◆ Records to process
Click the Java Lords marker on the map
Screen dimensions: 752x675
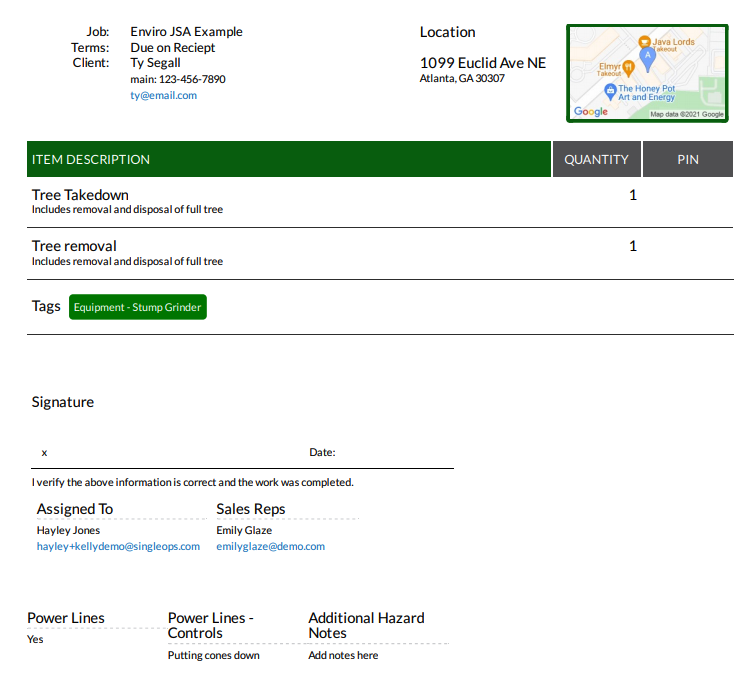click(x=644, y=42)
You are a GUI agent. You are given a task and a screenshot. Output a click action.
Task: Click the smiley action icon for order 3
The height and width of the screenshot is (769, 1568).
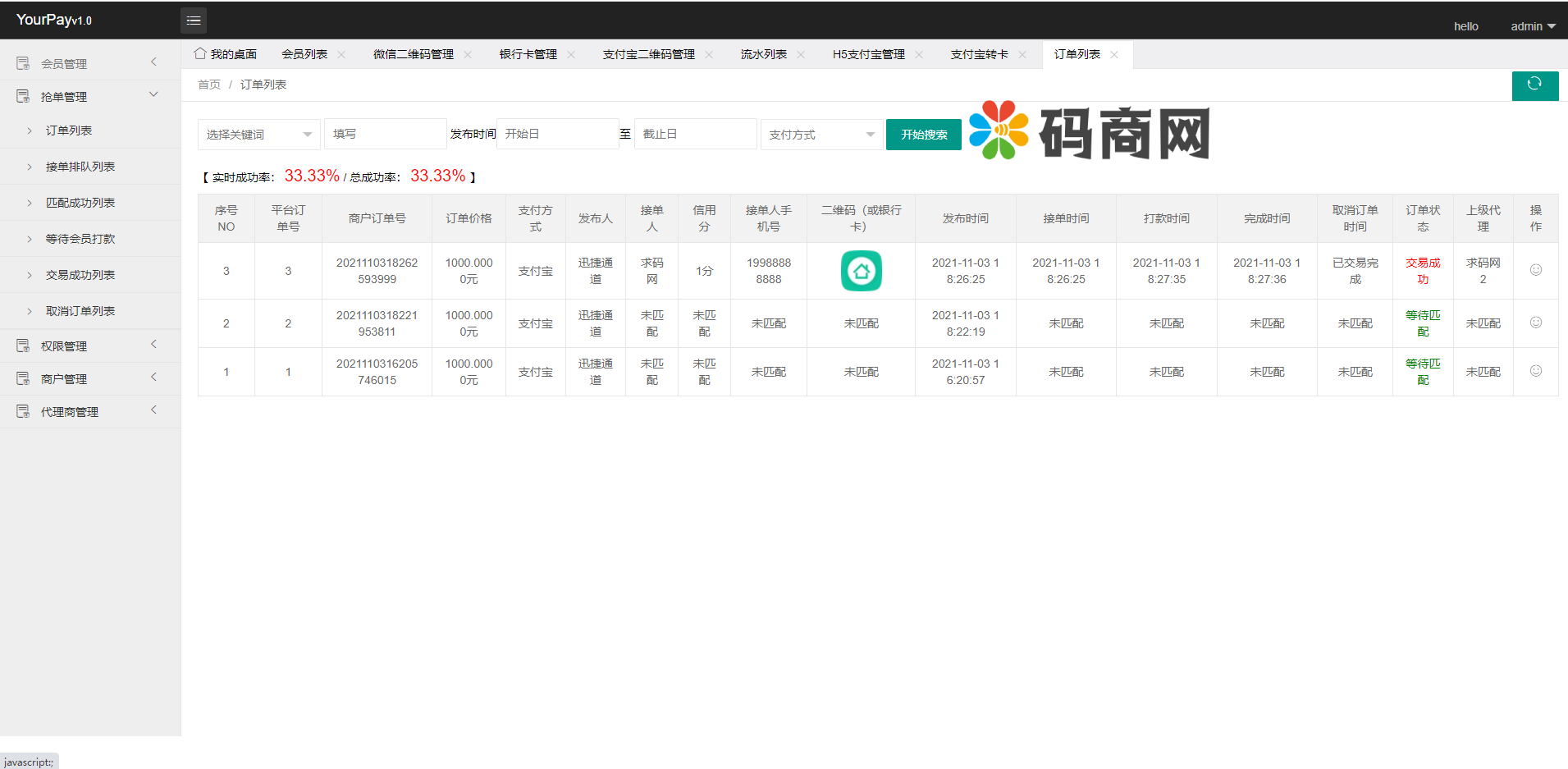(1535, 270)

◆ What to do
Exclude every picture, then return precisely the lines that run from the line containing "The height and" through the end of the entries above.

◆ Response
The height and width of the screenshot is (769, 1568).
(1535, 270)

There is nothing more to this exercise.